> **Written exercise**
Rewrite the lines below as a JSON list of strings, with one string per line and any blank lines omitted.

Records for locating displayed items:
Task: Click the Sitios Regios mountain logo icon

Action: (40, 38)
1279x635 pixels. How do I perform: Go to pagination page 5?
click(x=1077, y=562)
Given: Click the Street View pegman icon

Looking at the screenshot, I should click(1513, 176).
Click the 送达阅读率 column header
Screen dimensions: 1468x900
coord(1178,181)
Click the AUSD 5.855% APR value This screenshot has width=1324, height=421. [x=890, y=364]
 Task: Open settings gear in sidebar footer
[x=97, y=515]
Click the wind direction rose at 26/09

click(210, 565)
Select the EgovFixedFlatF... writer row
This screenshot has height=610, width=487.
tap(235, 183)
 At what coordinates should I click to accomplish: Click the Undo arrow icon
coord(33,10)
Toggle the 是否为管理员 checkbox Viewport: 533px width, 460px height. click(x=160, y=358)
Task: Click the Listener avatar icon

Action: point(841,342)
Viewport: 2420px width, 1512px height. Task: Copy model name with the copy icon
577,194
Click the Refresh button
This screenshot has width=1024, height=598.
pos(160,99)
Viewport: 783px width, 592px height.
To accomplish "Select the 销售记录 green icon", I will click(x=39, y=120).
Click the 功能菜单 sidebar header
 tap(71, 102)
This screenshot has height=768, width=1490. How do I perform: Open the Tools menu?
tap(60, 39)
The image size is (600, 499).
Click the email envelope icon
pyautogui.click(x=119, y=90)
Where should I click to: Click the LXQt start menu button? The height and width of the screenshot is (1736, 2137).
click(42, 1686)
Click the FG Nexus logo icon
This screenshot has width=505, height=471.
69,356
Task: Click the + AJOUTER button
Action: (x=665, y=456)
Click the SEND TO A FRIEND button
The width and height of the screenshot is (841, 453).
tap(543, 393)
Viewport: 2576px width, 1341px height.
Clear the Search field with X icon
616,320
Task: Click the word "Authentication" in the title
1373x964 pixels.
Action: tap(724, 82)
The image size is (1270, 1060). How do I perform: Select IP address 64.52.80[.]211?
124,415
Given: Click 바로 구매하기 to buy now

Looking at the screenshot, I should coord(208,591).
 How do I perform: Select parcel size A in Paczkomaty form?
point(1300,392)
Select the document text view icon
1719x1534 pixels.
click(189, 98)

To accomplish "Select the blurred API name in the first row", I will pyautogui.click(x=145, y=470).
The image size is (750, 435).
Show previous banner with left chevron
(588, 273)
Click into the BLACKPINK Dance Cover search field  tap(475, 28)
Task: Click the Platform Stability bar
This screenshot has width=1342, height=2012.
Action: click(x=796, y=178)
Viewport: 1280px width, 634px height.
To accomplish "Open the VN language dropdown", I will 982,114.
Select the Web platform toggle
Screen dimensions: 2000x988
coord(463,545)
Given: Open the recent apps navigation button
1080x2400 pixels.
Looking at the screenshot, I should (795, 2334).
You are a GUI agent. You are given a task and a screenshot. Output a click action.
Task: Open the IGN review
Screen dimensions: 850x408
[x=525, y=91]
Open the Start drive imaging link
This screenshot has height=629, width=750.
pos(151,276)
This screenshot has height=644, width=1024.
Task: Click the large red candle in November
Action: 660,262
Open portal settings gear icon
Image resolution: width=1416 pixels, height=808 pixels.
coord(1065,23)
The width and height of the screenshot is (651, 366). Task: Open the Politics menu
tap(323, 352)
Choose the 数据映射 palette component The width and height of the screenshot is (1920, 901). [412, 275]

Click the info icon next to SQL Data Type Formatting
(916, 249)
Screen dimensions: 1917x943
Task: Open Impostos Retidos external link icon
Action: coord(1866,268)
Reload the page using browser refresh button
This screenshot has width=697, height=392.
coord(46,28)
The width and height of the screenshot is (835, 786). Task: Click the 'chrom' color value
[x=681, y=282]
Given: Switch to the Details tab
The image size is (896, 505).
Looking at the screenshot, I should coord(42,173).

> **The completed task**
[
  "Task: Click the Sitios Regios mountain logo icon",
  "Action: (40, 38)",
  "1279x635 pixels. How do I perform: Go to pagination page 5?",
  "click(x=1077, y=562)",
  "Given: Click the Street View pegman icon",
  "Looking at the screenshot, I should click(1513, 176).",
  "Click the 送达阅读率 column header",
  "Screen dimensions: 1468x900",
  "coord(1178,181)",
  "Click the AUSD 5.855% APR value This screenshot has width=1324, height=421. [x=890, y=364]",
  " Task: Open settings gear in sidebar footer",
  "[x=97, y=515]",
  "Click the wind direction rose at 26/09",
  "click(210, 565)",
  "Select the EgovFixedFlatF... writer row",
  "This screenshot has height=610, width=487.",
  "tap(235, 183)",
  " At what coordinates should I click to accomplish: Click the Undo arrow icon",
  "coord(33,10)",
  "Toggle the 是否为管理员 checkbox Viewport: 533px width, 460px height. click(x=160, y=358)",
  "Task: Click the Listener avatar icon",
  "Action: point(841,342)",
  "Viewport: 2420px width, 1512px height. Task: Copy model name with the copy icon",
  "577,194",
  "Click the Refresh button",
  "This screenshot has width=1024, height=598.",
  "pos(160,99)",
  "Viewport: 783px width, 592px height.",
  "To accomplish \"Select the 销售记录 green icon\", I will click(x=39, y=120).",
  "Click the 功能菜单 sidebar header",
  " tap(71, 102)",
  "This screenshot has height=768, width=1490. How do I perform: Open the Tools menu?",
  "tap(60, 39)",
  "The image size is (600, 499).",
  "Click the email envelope icon",
  "pyautogui.click(x=119, y=90)",
  "Where should I click to: Click the LXQt start menu button? The height and width of the screenshot is (1736, 2137).",
  "click(42, 1686)",
  "Click the FG Nexus logo icon",
  "This screenshot has width=505, height=471.",
  "69,356",
  "Task: Click the + AJOUTER button",
  "Action: (x=665, y=456)",
  "Click the SEND TO A FRIEND button",
  "The width and height of the screenshot is (841, 453).",
  "tap(543, 393)",
  "Viewport: 2576px width, 1341px height.",
  "Clear the Search field with X icon",
  "616,320",
  "Task: Click the word \"Authentication\" in the title",
  "1373x964 pixels.",
  "Action: tap(724, 82)",
  "The image size is (1270, 1060). How do I perform: Select IP address 64.52.80[.]211?",
  "124,415",
  "Given: Click 바로 구매하기 to buy now",
  "Looking at the screenshot, I should coord(208,591).",
  " How do I perform: Select parcel size A in Paczkomaty form?",
  "point(1300,392)",
  "Select the document text view icon",
  "1719x1534 pixels.",
  "click(189, 98)",
  "To accomplish \"Select the blurred API name in the first row\", I will pyautogui.click(x=145, y=470).",
  "The image size is (750, 435).",
  "Show previous banner with left chevron",
  "(588, 273)",
  "Click into the BLACKPINK Dance Cover search field  tap(475, 28)",
  "Task: Click the Platform Stability bar",
  "This screenshot has width=1342, height=2012.",
  "Action: click(x=796, y=178)",
  "Viewport: 1280px width, 634px height.",
  "To accomplish \"Open the VN language dropdown\", I will 982,114.",
  "Select the Web platform toggle",
  "Screen dimensions: 2000x988",
  "coord(463,545)",
  "Given: Open the recent apps navigation button",
  "1080x2400 pixels.",
  "Looking at the screenshot, I should (795, 2334).",
  "You are a GUI agent. You are given a task and a screenshot. Output a click action.",
  "Task: Open the IGN review",
  "Screen dimensions: 850x408",
  "[x=525, y=91]",
  "Open the Start drive imaging link",
  "This screenshot has height=629, width=750.",
  "pos(151,276)",
  "This screenshot has height=644, width=1024.",
  "Task: Click the large red candle in November",
  "Action: 660,262",
  "Open portal settings gear icon",
  "Image resolution: width=1416 pixels, height=808 pixels.",
  "coord(1065,23)",
  "The width and height of the screenshot is (651, 366). Task: Open the Politics menu",
  "tap(323, 352)",
  "Choose the 数据映射 palette component The width and height of the screenshot is (1920, 901). [412, 275]",
  "Click the info icon next to SQL Data Type Formatting",
  "(916, 249)",
  "Screen dimensions: 1917x943",
  "Task: Open Impostos Retidos external link icon",
  "Action: coord(1866,268)",
  "Reload the page using browser refresh button",
  "This screenshot has width=697, height=392.",
  "coord(46,28)",
  "The width and height of the screenshot is (835, 786). Task: Click the 'chrom' color value",
  "[x=681, y=282]",
  "Given: Switch to the Details tab",
  "The image size is (896, 505).",
  "Looking at the screenshot, I should coord(42,173)."
]